2. "Please note - 2 spaces taken so 2 tickets bought"
I use this if i ever have to park on a car park with no big spaces or places to overhand me rear end :lol: I take up 2 bays but pay for 2 spaces. I only do this if i am stopping for a short time but it stops the locals moaining and the car park attendant giveing me a ticket.

Have you any other suggestions


----------



## barryd (May 9, 2008)

"The occupant of this motorhome is a bonafied and convicted Axe murderer and is just itching for you to break in!" :lol: 

Mrs D has added.

"Help. Ive been held against my will for five months in here. Please call the Police"


----------



## Zebedee (Oct 3, 2007)

barryd said:


> Mrs D has added.
> "Help. I've been held against my will for five months in here. Please call the Police"


I'm just very envious of Will . . . the lucky sod! :lol:


----------



## bognormike (May 10, 2005)

" yes we are entitled to a blue badge"


----------



## DJMotorhomer (Apr 15, 2010)

I have thought to use a sign when parking especially at a supermarket 

"PLEASE TRY NOT TO PARK RIGHT AT THE SIDE OF ME AS I AM 7 METRES LONG AND NEED SPACE TO GET OUT - THANK YOU "

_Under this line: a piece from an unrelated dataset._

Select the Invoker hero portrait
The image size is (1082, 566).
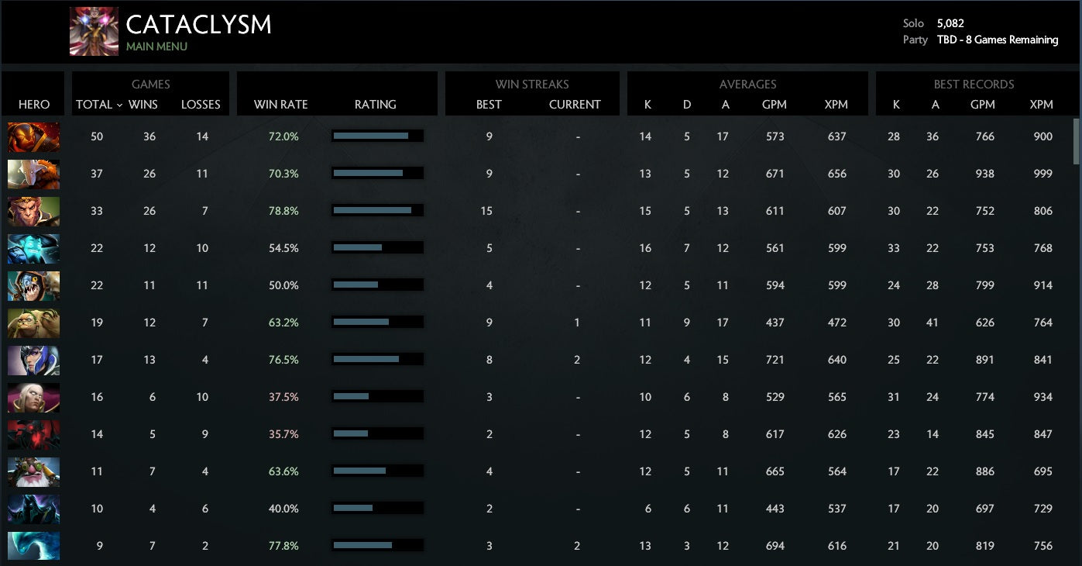(33, 398)
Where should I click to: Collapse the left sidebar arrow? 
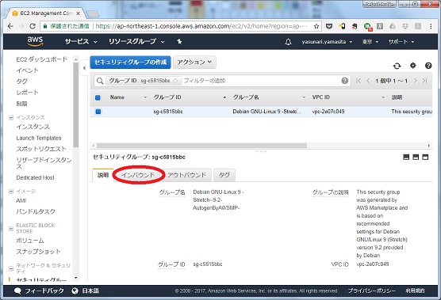click(84, 67)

I always try to park at supermarkets so I can simply drive straight to exit, but if I cannot some muppet always parks right next to you stopping you exiting easily !!

DJM


----------



## wakk44 (Jun 15, 2006)

One that is relevant for most spouses........

Shopaholic On Board :roll: 

And one I like when pootling along at 25mph..............

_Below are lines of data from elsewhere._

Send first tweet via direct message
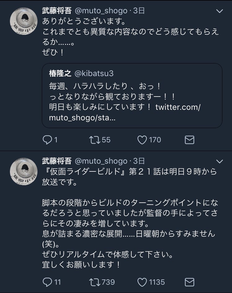232x293 pixels. tap(189, 140)
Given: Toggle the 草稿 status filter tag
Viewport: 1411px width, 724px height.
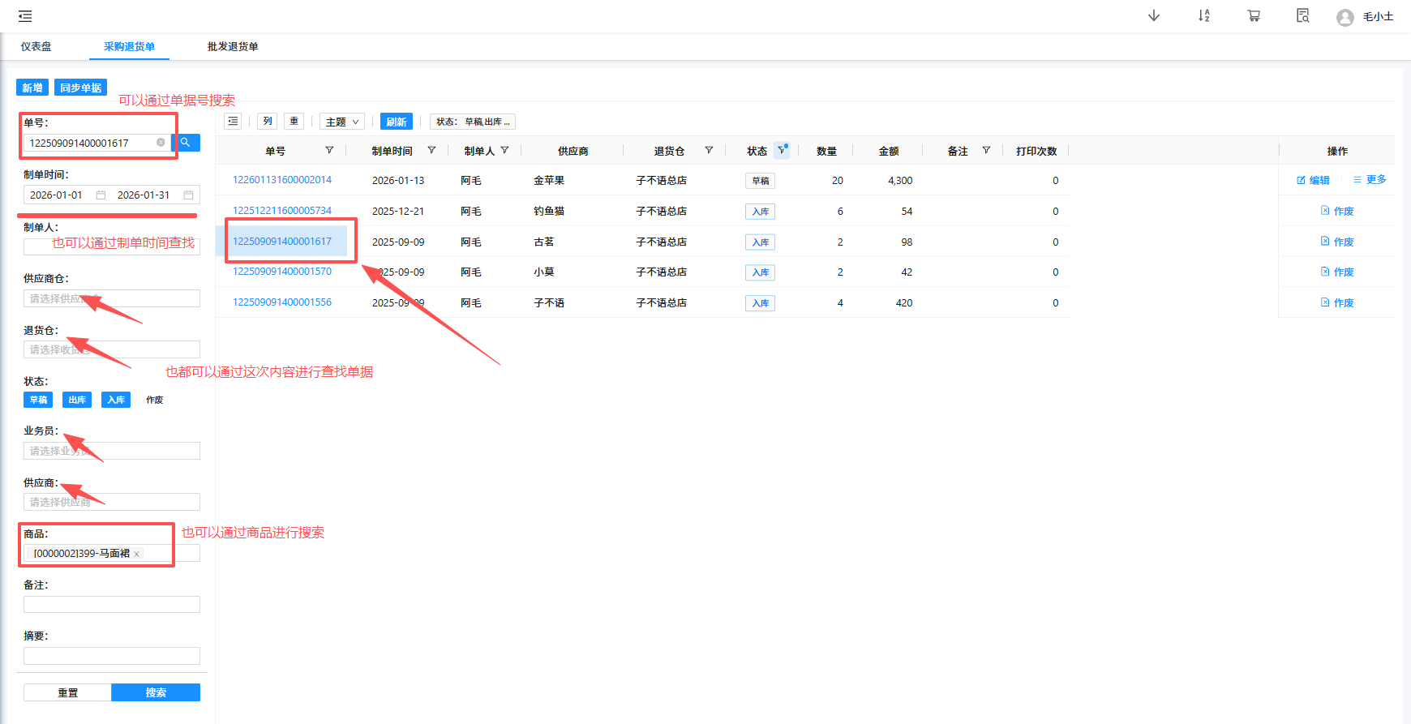Looking at the screenshot, I should [x=38, y=400].
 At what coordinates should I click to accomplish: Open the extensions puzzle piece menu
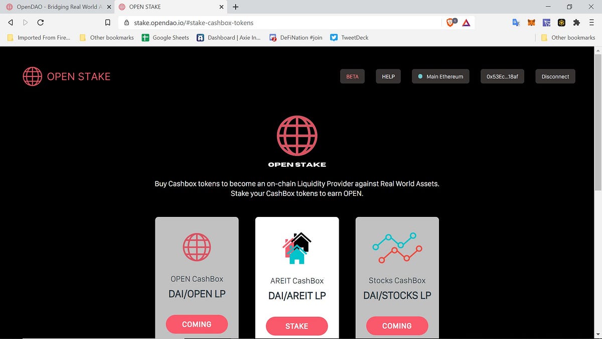click(576, 23)
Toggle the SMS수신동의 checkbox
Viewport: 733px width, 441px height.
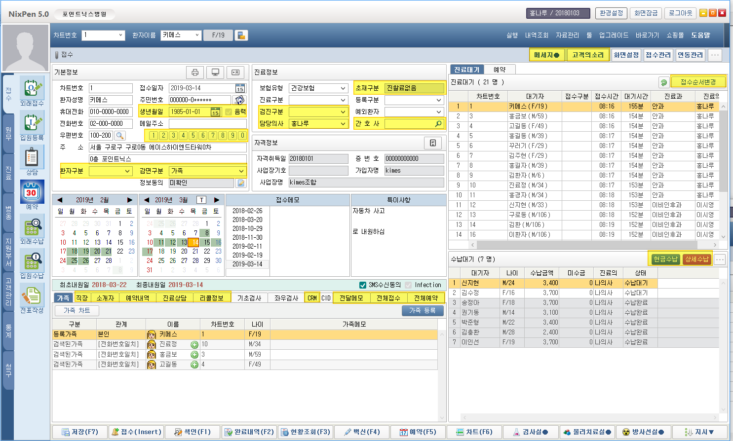pos(363,285)
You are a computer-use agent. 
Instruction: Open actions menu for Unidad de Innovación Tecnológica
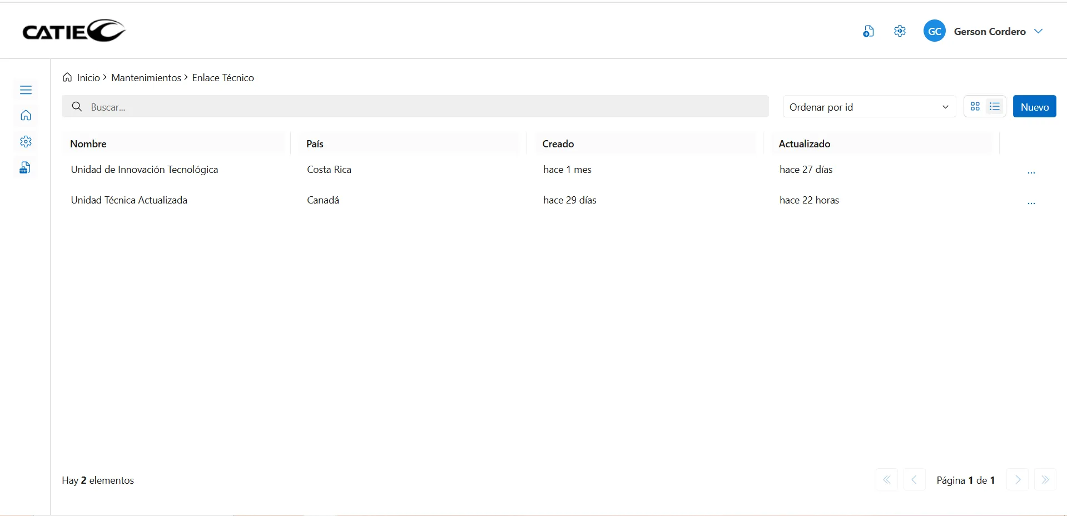[1031, 172]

I Brake for Tailgaters !! :lol:


----------



## teemyob (Nov 22, 2005)

If the van is a rockin....

Don't come a knocking !


----------



## carprus (Jun 22, 2008)

Don't laugh your daughter might be inside :lol: :lol: :lol: 

Rob.


----------



## ttcharlie (Nov 29, 2011)

No indications, van on cruise control, driver in toilet..


----------



## raynipper (Aug 4, 2008)

"We have been robbed twice, vandalised once, what left your welcome to".

Ray.


----------



## janet1 (Feb 10, 2012)

Our's says....New age travellers...enjoying life!


----------



## janet1 (Feb 10, 2012)

...or was that ... Old age travellers....enjoying life (I can't remember!) lol


----------



## nicholsong (May 26, 2009)

"The Rotweiller needs a pee - please let him out!"


----------



## Stanner (Aug 17, 2006)

drcotts said:


> 2. "Please note - 2 spaces taken so 2 tickets bought"
> I use this if i ever have to park on a car park with no big spaces or places to overhand me rear end :lol: I take up 2 bays but pay for 2 spaces. I only do this if i am stopping for a short time but it stops the locals moaining and the car park attendant giveing me a ticket.
> 
> Have you any other suggestions


Unfortunately that won't always work.
If you read some of the motorhome friendly parking website you will see that some authorities even forbid the purchasing of two tickets - they insist that ALL vehicles must park within one set of lines or get a fine.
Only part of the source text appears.